Gelänge es also der Musikindustrie, Musik über das Internet für ein User einmal (oder eine begrenzte Zahl oft) zu hören, danach diese dem gleichen User nur noch gegen Entgelt zur Verfügung zu stellen, so würde dies eine lukrative Einnahmequelle darstellen.
Napster könnte etwa auf seiner Homepage die Funktionalität des sog. Streaming Audio25 nutzen. Diese Technologie erlaubt, dass der User eine Musikdatei im Internet komplett hören kann, jedoch nicht abspeichern. Die Restriktion ist, dass der User die Lieder nur hören kann, wenn er im Internet auf die Seite von Napster geht. Möchte er ein Lied ebenfalls hören können, wenn er nicht im Internet ist (z.B. um ihn auf einen portablen MP3-Player zu überspielen), so müsste er den kostenpflichtigen Dienst von Napster in Anspruch nehmen.
III.1.1.4 Ähnliche Produkte
Ein weiterer Vorteil sind ähnliche Produkte: Ein Content-Provider verteilt ein digitales Produkt und verspricht, ähnliche aber nicht identische weitere Produkte auf seiner Webseite anzubieten. Napster könnte diese Methode nutzen, indem sie einige Lieder von Alben kostenlos im gesamten Internet verteilen, mit Hinweis, dass die restlichen jedoch nur gegen Entgelt auf der Internetseite zu erhalten ist.
III.1.1.5 Komplementäre Produkte
Produkte sind komplementär, wenn sie eine negative Kreuzpreiselastizität aufweisen. Dies bedeutet, wenn die Produkte A und B komplementär sind, steigt ebenfalls die Nachfrage für Gut B, wenn der Preis für Gut A gesenkt wird.26
Für Napster bedeutet dies etwa, dass sie den Verkauf von MP3-Playern unterstützen sollten und an einer Preissenkung dieser Produkte interessiert sein sollten. Gibt es mehr Besitzer von MP3-Playern, so wird ebenfalls die Nachfrage für MP3 Lieder steigen.

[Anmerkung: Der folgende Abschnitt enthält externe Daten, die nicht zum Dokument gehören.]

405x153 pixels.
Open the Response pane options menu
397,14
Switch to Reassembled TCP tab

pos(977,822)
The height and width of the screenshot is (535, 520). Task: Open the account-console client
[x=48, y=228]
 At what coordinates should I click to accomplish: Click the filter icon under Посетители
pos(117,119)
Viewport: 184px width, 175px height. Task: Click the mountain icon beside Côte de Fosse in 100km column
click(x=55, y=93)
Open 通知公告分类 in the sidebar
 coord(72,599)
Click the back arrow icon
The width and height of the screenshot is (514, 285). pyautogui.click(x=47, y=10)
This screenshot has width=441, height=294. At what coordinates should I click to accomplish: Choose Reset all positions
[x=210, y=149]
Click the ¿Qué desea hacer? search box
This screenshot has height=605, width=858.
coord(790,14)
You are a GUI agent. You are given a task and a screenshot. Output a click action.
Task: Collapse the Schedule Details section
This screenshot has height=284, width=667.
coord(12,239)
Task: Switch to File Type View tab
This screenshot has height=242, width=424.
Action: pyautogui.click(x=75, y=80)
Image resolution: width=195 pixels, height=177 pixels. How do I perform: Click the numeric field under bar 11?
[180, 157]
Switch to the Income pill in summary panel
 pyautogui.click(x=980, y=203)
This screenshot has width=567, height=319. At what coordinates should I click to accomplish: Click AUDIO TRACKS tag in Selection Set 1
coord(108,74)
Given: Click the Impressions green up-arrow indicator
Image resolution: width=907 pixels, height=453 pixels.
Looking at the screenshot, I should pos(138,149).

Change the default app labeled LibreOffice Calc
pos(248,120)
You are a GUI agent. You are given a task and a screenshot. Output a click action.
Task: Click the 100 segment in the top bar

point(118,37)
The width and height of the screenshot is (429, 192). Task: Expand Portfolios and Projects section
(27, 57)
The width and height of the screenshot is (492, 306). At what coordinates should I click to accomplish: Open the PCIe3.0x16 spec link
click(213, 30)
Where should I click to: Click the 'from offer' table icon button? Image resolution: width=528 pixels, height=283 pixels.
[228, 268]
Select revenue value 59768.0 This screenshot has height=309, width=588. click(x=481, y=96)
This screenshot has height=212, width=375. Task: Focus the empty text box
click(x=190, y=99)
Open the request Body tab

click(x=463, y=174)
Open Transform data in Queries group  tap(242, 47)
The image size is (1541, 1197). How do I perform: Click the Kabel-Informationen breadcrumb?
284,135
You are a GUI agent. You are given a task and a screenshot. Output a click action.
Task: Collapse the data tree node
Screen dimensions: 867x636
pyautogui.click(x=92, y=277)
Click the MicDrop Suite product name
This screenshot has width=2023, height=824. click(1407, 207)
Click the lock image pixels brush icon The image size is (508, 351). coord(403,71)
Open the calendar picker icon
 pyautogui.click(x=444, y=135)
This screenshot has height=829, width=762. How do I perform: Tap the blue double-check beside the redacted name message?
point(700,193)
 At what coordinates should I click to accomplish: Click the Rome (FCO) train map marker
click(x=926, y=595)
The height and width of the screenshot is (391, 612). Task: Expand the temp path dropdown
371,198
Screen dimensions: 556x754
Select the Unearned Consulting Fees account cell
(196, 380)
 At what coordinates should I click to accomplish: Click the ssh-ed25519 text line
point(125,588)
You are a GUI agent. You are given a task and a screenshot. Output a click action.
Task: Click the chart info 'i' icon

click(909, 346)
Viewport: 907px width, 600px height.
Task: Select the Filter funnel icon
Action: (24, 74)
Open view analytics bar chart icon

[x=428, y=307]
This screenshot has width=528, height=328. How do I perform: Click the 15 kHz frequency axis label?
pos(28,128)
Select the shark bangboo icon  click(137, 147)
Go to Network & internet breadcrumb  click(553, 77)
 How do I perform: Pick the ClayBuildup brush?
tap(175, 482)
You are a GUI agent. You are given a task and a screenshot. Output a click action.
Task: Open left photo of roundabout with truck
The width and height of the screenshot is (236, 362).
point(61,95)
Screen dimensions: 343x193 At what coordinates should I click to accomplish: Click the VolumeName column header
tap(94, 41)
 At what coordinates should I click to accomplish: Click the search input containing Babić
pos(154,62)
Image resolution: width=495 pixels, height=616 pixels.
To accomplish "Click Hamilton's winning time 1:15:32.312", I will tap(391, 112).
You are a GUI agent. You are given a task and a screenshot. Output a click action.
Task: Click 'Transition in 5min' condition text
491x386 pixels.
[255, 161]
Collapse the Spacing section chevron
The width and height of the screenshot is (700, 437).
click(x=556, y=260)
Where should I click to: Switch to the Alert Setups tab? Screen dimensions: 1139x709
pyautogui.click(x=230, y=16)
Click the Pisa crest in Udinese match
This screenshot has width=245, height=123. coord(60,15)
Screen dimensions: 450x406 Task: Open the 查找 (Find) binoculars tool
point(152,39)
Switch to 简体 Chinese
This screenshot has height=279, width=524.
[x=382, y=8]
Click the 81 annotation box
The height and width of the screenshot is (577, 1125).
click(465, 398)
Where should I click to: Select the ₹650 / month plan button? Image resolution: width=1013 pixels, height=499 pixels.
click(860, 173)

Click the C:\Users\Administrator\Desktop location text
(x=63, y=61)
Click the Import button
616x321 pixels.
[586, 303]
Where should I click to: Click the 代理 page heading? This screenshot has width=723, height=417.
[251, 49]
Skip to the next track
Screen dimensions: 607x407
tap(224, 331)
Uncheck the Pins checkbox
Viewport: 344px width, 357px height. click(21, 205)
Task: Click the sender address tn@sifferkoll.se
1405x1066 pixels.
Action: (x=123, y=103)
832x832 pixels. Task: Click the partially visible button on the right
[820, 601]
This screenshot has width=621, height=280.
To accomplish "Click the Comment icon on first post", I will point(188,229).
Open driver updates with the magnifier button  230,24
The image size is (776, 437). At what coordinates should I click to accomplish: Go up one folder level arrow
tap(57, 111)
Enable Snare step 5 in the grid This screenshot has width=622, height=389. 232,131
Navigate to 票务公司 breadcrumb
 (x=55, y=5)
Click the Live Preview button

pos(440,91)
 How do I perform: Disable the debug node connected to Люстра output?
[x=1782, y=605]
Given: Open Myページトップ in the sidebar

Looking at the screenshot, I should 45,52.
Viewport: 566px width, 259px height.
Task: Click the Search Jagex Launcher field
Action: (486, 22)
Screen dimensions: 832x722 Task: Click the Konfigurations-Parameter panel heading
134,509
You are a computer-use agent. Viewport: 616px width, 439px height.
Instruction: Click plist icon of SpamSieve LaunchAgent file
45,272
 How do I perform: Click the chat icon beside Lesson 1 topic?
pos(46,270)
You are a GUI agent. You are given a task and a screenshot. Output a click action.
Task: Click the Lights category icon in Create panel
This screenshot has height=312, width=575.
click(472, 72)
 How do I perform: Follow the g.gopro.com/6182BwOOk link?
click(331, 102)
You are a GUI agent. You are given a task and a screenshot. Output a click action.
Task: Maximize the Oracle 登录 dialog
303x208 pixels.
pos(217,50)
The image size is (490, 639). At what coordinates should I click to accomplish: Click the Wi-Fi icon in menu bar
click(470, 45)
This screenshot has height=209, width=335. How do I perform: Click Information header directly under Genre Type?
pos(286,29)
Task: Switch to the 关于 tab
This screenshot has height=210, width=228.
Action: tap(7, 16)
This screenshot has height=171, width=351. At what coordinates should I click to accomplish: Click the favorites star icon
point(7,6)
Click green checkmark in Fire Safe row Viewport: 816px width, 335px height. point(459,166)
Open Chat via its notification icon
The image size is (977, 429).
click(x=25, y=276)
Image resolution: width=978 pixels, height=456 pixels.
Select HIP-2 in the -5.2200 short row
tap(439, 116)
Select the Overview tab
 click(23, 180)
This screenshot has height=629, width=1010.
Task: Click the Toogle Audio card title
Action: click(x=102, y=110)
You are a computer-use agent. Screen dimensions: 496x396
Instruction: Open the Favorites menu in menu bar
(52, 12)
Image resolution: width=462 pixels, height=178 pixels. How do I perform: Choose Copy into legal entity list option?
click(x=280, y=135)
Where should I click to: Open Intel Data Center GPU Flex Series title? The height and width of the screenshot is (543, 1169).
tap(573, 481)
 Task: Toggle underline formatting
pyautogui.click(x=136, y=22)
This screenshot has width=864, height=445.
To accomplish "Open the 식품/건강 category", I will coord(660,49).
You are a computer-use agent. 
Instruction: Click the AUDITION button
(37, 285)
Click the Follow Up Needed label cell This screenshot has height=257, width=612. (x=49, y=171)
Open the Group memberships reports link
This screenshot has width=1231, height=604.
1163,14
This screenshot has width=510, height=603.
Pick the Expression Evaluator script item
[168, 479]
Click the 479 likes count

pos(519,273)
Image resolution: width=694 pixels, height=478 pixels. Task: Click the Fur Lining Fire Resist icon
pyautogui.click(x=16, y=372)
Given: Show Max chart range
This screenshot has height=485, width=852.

Im Internet wird Napster jedoch noch eine weitere Möglichkeit geboten, die Nachfrage nach MP3-Files zu erhöhen: Napster selbst könnte MP3-Player für PCs anbieten, welche es dem User ermöglichen, MP3-Files komfortabel auf seinem Computer abzuspielen.
III.1.1.6 Illegale Kopien und illegale Anbieter
Illegale Kopien sind für die Musikindustrie schon seit langem ein Dorn im Auge. Napster hingegen wird nicht viel von illegalen Kopien zu fürchten haben. Illegale Kopien als solche existieren nur, da die Kosten der momentanen Musikträger so hoch waren, dass sich illegale Kopien lohnten. Napster hingegen kann seinen Service zu einem sehr geringen Preis anbieten, wie in späteren Kapiteln gezeigt werden wird. Es wird sich nicht lohnen, illegale Kopien anzufertigen, da die Grenzkosten der Produktion und Distribution immer höher oder gleich derer von Napster sind (nämlich beinahe Null).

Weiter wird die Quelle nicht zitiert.